■ Problem to solve:
Beneath this line is the data. Output exactly the lines from the line with "August 2025 (645, 935)" to the line with "Unser beliebtes Lavaerde-Pulver", both ends included, and nothing more.
Given records START
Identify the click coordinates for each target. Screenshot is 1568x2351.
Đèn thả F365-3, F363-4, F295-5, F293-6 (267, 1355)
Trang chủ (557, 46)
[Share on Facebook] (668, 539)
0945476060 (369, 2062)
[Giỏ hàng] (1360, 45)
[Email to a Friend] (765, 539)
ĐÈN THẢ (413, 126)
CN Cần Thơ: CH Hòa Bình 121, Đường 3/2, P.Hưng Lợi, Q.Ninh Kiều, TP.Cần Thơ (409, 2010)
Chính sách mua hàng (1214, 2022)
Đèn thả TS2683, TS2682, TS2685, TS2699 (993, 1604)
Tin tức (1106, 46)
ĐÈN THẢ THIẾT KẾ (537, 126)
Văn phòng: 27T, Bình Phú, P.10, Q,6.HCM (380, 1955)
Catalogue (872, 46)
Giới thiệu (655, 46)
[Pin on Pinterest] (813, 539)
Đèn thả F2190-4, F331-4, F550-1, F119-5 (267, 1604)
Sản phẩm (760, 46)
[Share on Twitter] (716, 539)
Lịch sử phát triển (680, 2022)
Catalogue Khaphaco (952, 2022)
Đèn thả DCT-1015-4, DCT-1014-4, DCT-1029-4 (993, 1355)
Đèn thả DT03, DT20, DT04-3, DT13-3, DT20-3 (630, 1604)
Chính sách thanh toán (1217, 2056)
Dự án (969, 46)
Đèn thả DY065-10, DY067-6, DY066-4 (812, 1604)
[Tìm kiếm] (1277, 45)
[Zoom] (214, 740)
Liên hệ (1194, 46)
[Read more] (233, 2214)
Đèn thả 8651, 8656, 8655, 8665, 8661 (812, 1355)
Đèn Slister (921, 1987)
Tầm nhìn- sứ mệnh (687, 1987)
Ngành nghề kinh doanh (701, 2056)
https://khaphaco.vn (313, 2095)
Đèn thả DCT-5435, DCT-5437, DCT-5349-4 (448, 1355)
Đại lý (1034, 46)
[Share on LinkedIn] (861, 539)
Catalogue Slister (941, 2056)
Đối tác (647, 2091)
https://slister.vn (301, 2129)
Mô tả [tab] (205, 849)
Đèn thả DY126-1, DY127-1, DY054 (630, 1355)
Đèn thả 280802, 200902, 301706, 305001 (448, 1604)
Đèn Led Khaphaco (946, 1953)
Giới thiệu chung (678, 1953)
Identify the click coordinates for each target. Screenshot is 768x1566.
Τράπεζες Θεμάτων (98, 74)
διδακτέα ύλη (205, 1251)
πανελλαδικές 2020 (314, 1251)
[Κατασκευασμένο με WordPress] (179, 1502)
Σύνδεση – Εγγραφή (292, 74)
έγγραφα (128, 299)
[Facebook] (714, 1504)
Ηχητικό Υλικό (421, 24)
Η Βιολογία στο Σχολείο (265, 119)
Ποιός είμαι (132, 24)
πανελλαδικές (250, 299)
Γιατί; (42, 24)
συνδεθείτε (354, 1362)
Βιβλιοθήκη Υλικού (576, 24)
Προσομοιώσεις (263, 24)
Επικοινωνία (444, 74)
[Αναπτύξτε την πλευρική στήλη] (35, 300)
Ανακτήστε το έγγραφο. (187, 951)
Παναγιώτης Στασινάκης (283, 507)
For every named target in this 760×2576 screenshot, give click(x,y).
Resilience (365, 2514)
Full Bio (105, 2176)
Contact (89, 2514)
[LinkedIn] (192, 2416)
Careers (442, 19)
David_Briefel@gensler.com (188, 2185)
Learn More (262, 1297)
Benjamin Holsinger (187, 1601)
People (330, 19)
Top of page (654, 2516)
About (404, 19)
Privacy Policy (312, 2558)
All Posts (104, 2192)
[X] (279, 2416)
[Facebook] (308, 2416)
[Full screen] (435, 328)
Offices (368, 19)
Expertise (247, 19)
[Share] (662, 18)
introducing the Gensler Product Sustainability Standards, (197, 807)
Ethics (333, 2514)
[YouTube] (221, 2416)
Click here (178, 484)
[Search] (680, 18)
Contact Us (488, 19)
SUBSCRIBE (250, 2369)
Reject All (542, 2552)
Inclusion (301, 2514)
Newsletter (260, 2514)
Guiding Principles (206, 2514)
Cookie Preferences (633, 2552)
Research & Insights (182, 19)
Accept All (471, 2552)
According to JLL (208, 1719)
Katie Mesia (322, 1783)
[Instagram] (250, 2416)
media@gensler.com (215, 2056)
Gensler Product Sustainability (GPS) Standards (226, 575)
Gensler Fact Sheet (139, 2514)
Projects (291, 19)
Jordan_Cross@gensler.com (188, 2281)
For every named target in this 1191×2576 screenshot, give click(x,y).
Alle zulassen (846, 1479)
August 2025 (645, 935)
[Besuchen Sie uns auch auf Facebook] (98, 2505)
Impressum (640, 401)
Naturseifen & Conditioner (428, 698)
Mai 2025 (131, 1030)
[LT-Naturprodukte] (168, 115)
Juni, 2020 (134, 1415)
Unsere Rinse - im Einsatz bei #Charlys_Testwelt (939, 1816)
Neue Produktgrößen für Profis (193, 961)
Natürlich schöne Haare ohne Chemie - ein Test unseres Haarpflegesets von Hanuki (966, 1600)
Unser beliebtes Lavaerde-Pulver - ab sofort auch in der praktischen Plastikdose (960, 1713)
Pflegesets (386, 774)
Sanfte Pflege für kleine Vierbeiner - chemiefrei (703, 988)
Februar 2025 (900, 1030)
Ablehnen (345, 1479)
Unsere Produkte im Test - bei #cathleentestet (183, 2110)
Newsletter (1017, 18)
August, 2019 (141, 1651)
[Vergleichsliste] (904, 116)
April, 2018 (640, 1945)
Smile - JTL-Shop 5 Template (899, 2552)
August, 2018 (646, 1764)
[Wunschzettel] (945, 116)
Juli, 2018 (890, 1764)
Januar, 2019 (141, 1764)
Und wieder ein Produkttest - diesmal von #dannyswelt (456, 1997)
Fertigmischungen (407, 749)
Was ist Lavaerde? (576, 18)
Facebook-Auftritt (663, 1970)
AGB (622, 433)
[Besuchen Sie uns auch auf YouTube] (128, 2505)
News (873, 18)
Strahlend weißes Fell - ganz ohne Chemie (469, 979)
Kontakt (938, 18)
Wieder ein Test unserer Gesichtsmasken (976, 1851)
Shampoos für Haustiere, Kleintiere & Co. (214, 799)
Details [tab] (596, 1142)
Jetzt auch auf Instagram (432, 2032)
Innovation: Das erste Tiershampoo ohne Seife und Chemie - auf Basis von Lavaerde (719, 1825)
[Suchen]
Given records END
■ Solution:
August 2025 (645, 935)
[Besuchen Sie uns auch auf Facebook] (98, 2505)
Impressum (640, 401)
Naturseifen & Conditioner (428, 698)
Mai 2025 (131, 1030)
[LT-Naturprodukte] (168, 115)
Juni, 2020 (134, 1415)
Unsere Rinse - im Einsatz bei #Charlys_Testwelt (939, 1816)
Neue Produktgrößen für Profis (193, 961)
Natürlich schöne Haare ohne Chemie - ein Test unseres Haarpflegesets von Hanuki (966, 1600)
Unser beliebtes Lavaerde-Pulver - ab sofort auch in der praktischen Plastikdose (960, 1713)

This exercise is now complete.